GC Tuning -GC优化

Tuning Garbage Collection is no different from any other performance-tuning activities. Instead of directly jumping in to tweak random parts of the application, you need to make sure you understand the current situation and the desired outcome. In general it is as easy as following the following process:

  1. State your performance goals
  2. Run tests
  3. Measure
  4. Compare to goals
  5. Make a change and go back to running tests

So, as a first step we need to set clear performance goals in regards of Garbage Collection. The goals fall into three categories, common to all the performance monitoring and management topics:

  • Latency
  • Throughput
  • Capacity

After explaining the concepts in general, we will apply them in the context of Garbage Collection, so if you are already familiar with the terms, you may decide to skip the part.

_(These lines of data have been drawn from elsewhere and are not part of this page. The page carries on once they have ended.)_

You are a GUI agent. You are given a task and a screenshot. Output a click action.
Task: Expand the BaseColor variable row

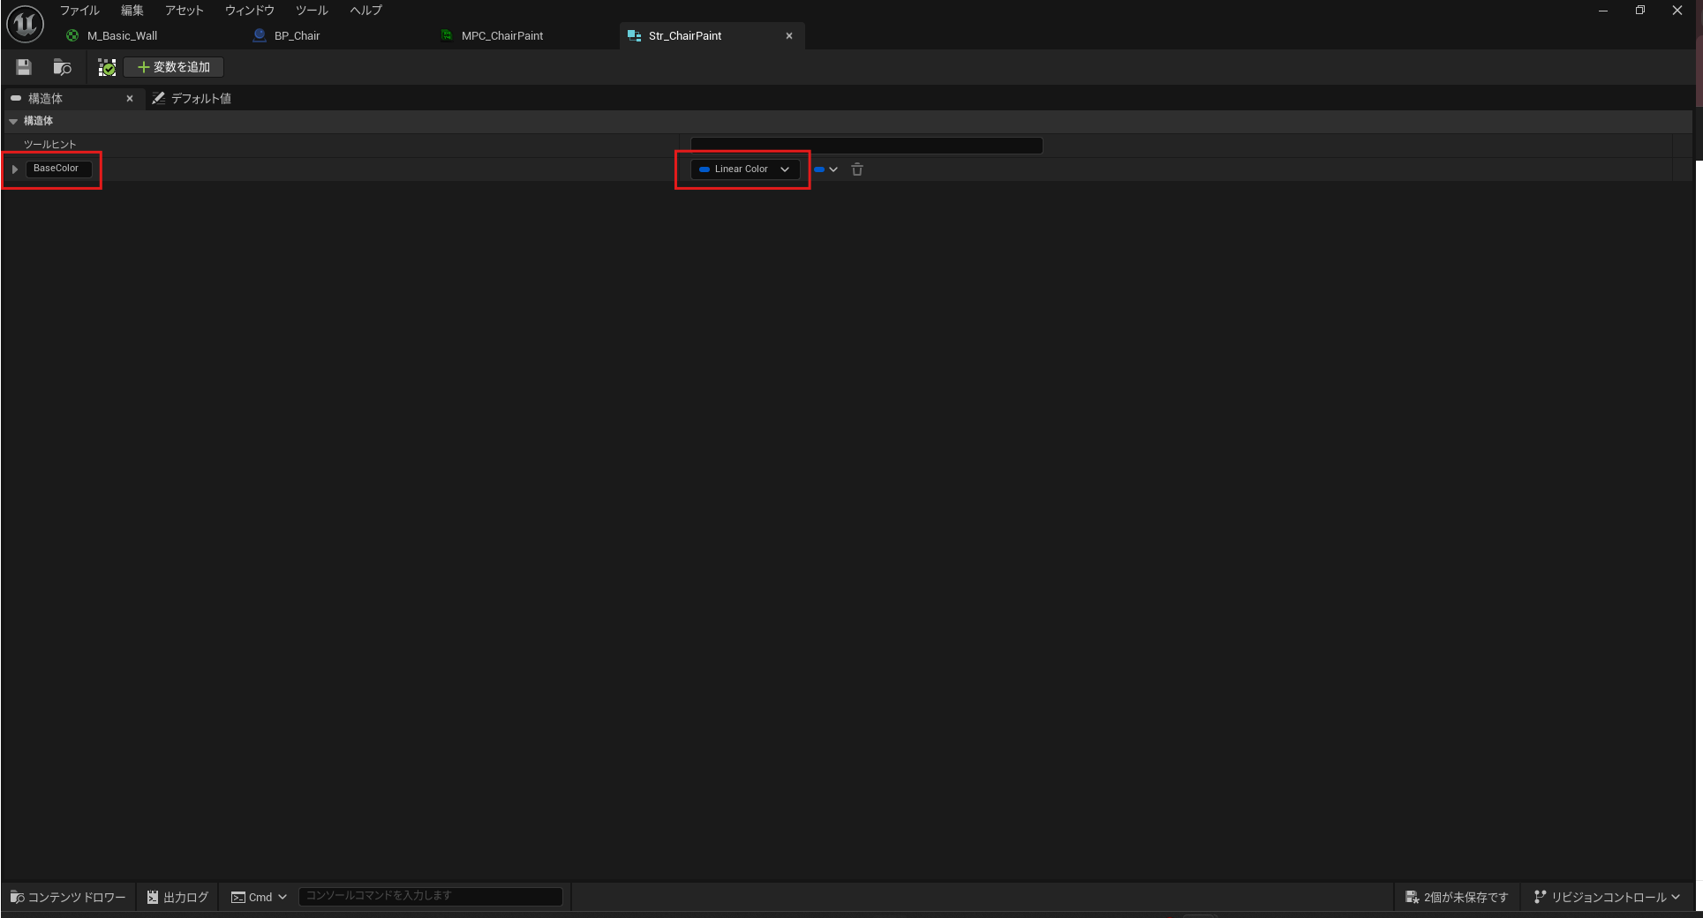click(15, 169)
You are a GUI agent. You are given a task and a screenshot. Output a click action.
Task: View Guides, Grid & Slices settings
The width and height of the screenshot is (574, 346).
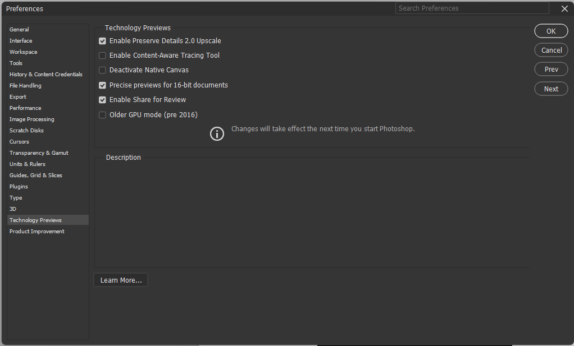[35, 175]
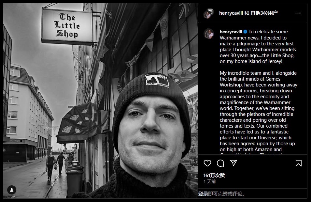Open henrycavill username in post header
This screenshot has height=202, width=311.
click(231, 13)
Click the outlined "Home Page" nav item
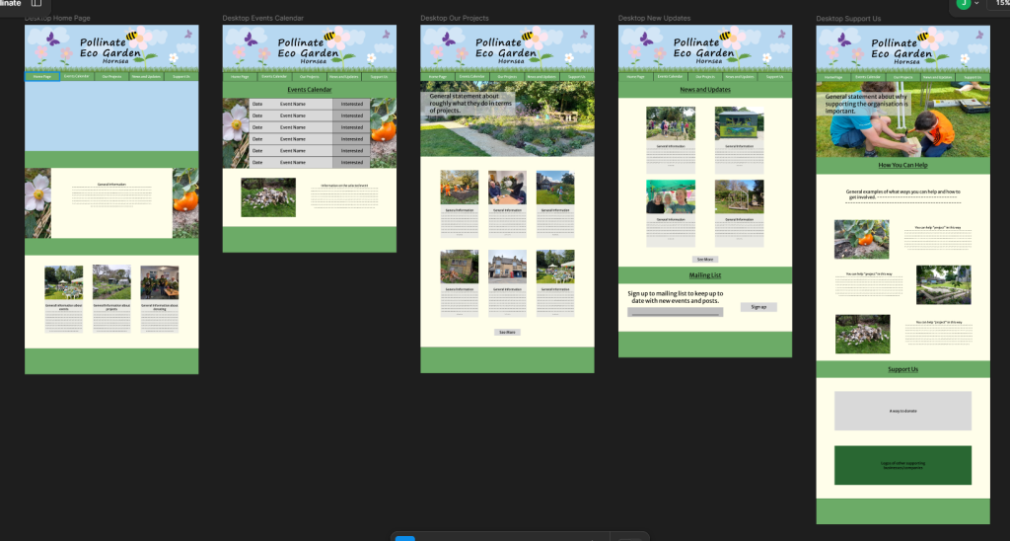Viewport: 1010px width, 541px height. click(x=41, y=76)
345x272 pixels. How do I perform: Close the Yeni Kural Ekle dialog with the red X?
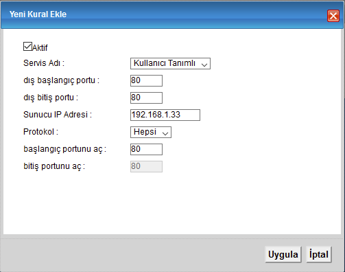(333, 16)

Throughput vs Latency vs Capacity

Let us start with an example to illustrate the concepts using an example from manufacturing. For this we monitor an assembly line in action. The line is assembling bikes from ready-made components. Building bikes on this line is done on the line in sequential manner. Walking along the lines, we measure that it takes four hours to complete a bike from the start where the frame enters the line to the finish when the packaging is concluded.

Measuring the very same assembly line in action we can also see that one completed bike is ready after each minute, 24 hours a day, every day. Simplifying the example and ignoring maintenance windows etc. we can forecast that in any given day such an assembly line is going to assemble 1,440 bikes.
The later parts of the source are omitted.